In any event, she's always been a striking rapper. The manic intensity of her flow perfectly matched her emotional tenor on 2012 mixtapes Reservation and Classick, full of forceful, overwhelming tales of the ways in which her childhood was stolen from her as an abuse survivor raised in what she's termed a religious cult. On tracks like her harrowing version of "Cleaning Out My Closet," she attacked her pain and dismantled her shame publicly, forcing us to confront her demons.

Haze says she's working on the other side of the pain now; certainly Dirty Gold revels in hard-won survival and a newfound confidence. Marianne Williamson-grade self-love aphorisms abound (in fact, the word love shows up 80 times on the album, though half of that number appear in "Deep Sea Divers"), amid a torrent of vague and familiar pop sentiments ("I'll search this galaxy to find you," goes the chorus to "Vinyl"). Save for "Black Synagogue," she's punching below her weight here as a lyricist. Curiously, two songs rely on extended metaphors about flowers: "April's Fool" references a "potter's hand" and a rose growing from concrete, and by the time we get to "White Lilies/White Lies," the hand has gotten a professional upgrade to "florist," and the roses have exited the garden and lost their petals. "White Lilies" is a tender ode to a woman losing her dignity as a coke-addled pole dancer, a laudable counterpoint to the many blithe stripping anthems we met in 2013, but it's also painfully overwrought. There's a lot of corn up in the bouquet.

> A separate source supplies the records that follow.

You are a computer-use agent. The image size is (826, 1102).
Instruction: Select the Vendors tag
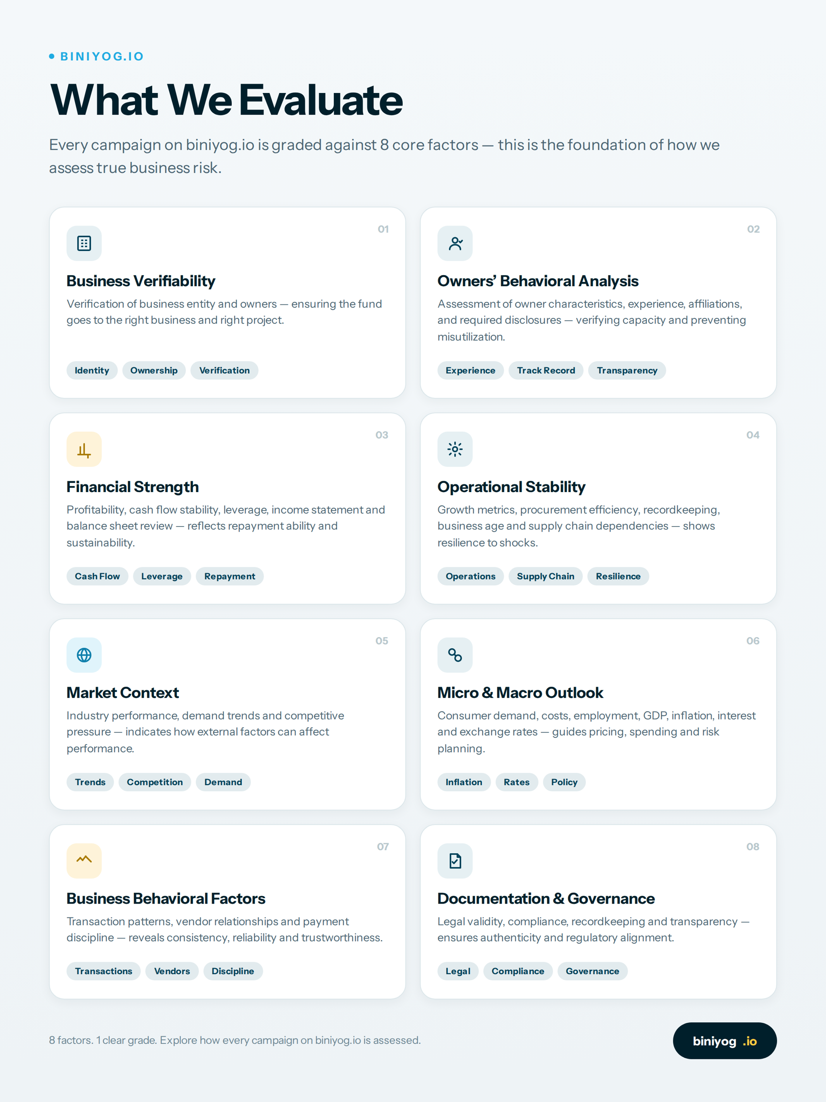[172, 970]
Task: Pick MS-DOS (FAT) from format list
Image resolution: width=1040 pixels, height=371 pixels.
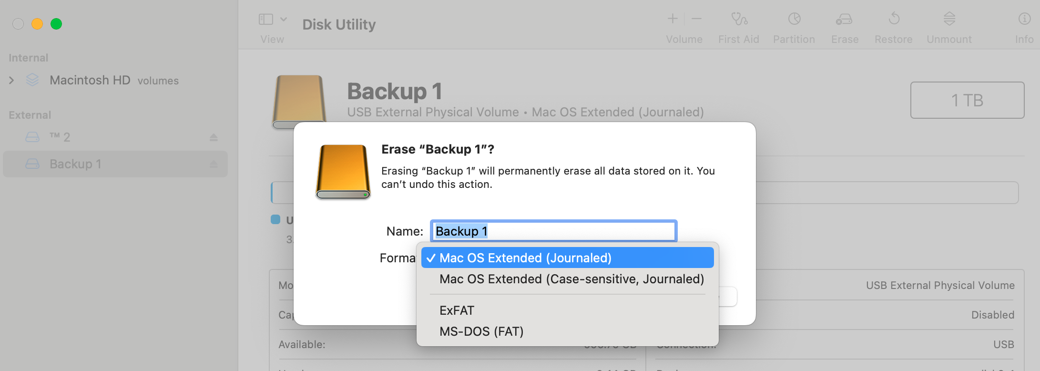Action: pos(481,331)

The other issue is one that dogged last year's Classick, too. While Haze's rapping style is anchored, she transmits her influences too well, with a dexterity that can come off as unoriginality or even mimicry: She simply brings too little of herself to the songs, to the point that you can discern exactly which Kanye or Eminem or Macklemore tune captured her imagination. On her mixtapes, she came off as a young artist still finding her footing, but on a major-label debut, the approach reads as formulaic. Haze's attempt to appear undefinable and resist categorization (as Dirty Gold's conversational interludes attest) is a laudable pursuit (fuck binaries!), but it leaves the record unfocused.

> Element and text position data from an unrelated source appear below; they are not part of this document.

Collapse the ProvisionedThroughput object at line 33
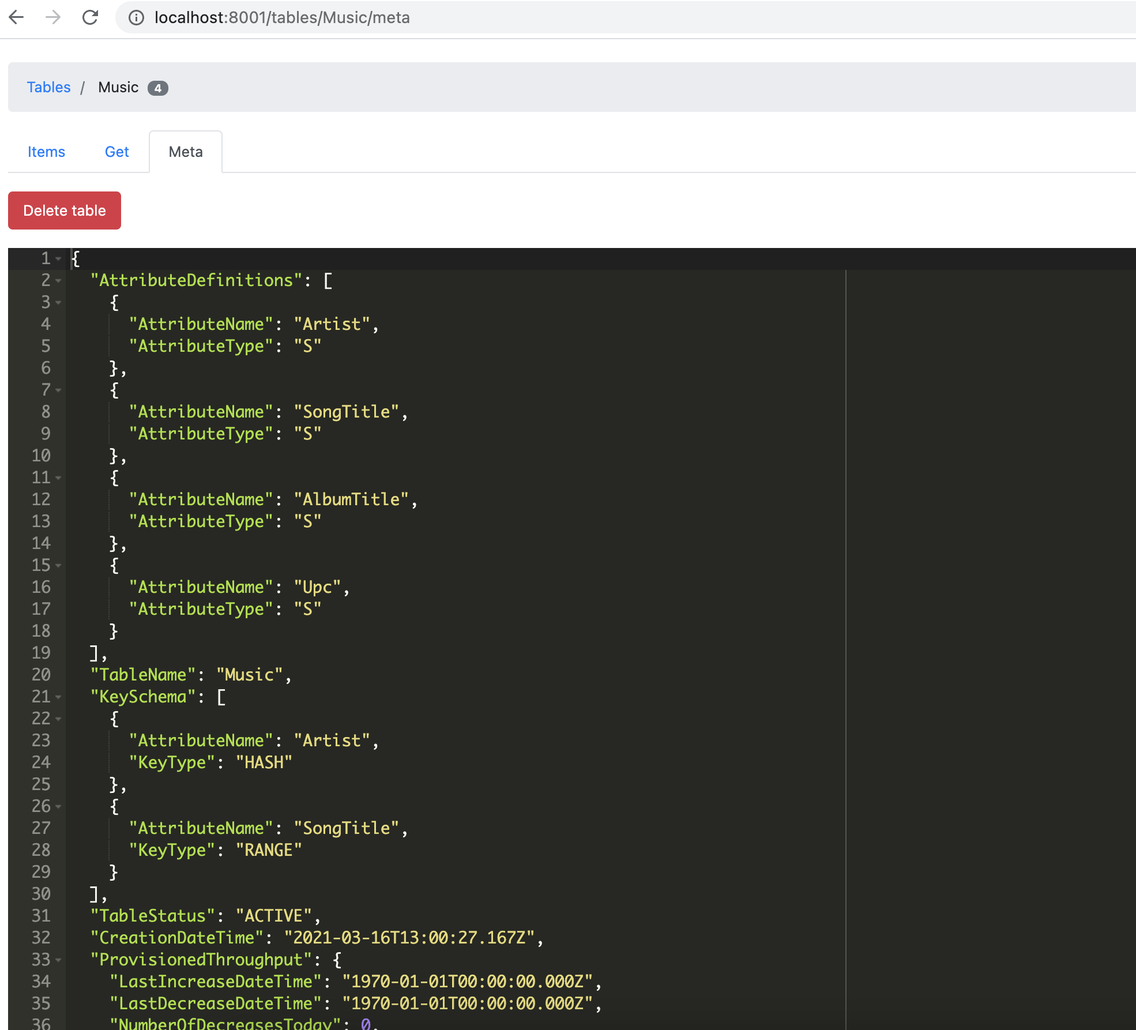The image size is (1136, 1030). click(x=58, y=960)
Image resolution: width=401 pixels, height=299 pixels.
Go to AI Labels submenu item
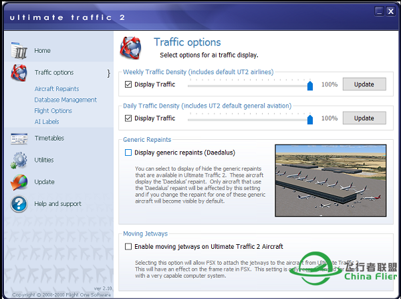[47, 122]
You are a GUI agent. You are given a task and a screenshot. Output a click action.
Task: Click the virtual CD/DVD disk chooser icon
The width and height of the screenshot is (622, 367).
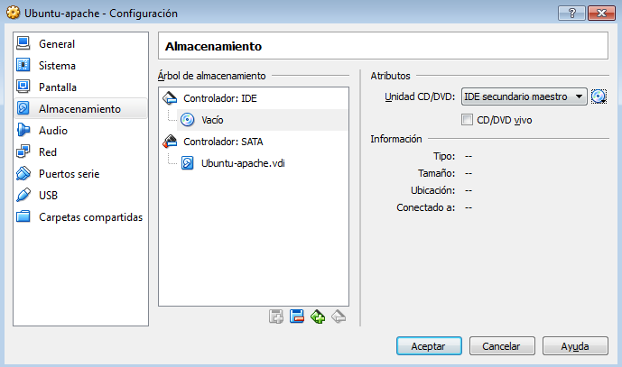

Because of how pop the album leans — the first half indulges terrestrial EDM synths and dynamics amid its rappy raps — it suggests a willingness to try anything more than genuine artistic malleability. The checklist includes a luxury-brand-inventory song (with a curious Philip Lim shout-out and no hook), a "Black Skinhead"-esque Yeezus piece titled "Tribe Called Red," and "Sing About Me," an EDM-lite crossover fast-rap a la Macklemore's "Can't Hold Us." Those references are so current, it's no wonder Haze leaked this three months early: In March, this stuff might sound dated.

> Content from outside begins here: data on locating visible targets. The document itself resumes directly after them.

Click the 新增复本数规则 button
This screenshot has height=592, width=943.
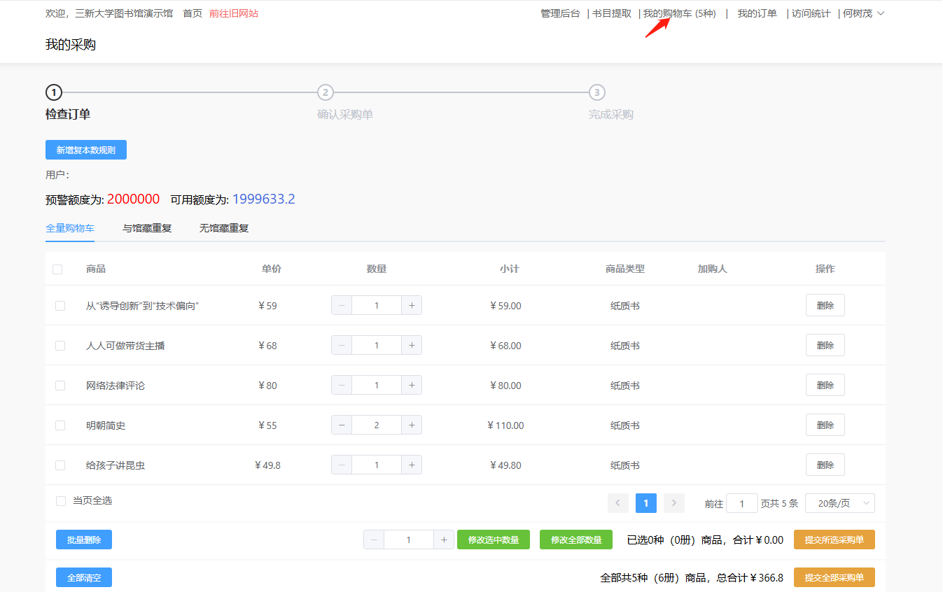[x=86, y=150]
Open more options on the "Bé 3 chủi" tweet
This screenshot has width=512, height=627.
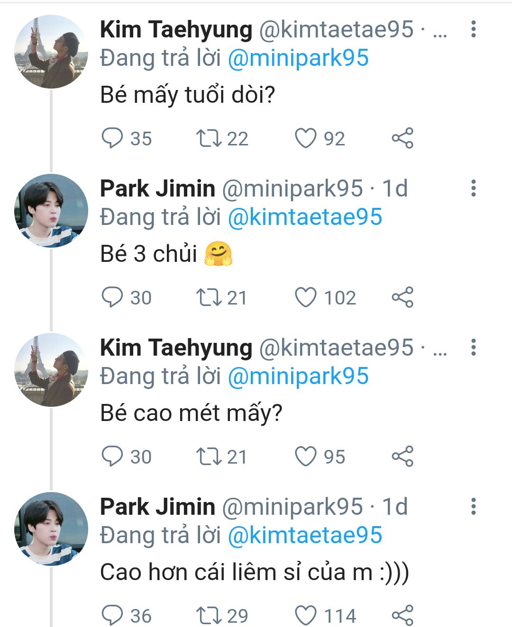[473, 188]
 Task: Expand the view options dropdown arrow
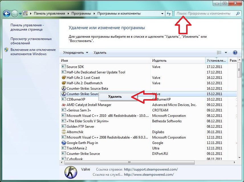[x=226, y=53]
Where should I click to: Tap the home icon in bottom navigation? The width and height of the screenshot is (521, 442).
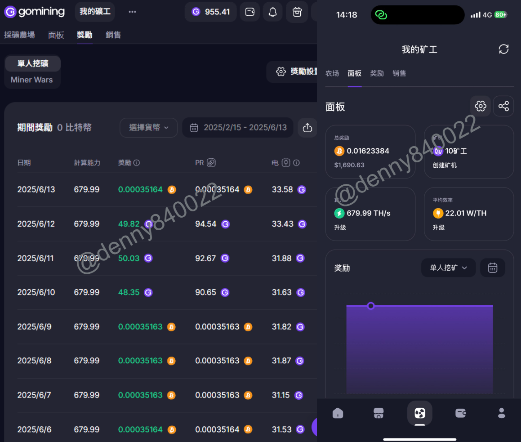pos(338,413)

Whenever the real Angel Haze emerges, she'll have great material to work with: "Angels and Airwaves" and the Greg Kurstin-produced "Battle Cry" (wherein Sia gloriously plays Riri to Angel's Em) fit perfectly into the disparate-duets trend, and suggest she might actually have a viable future in the weirder corners of the mainstream. After the stark intensity of Haze's earliest work, she deserves to transcend such grim subject matter, and achieve her ambitious pop dreams. But Dirty Gold's dreams hardly sound like her own.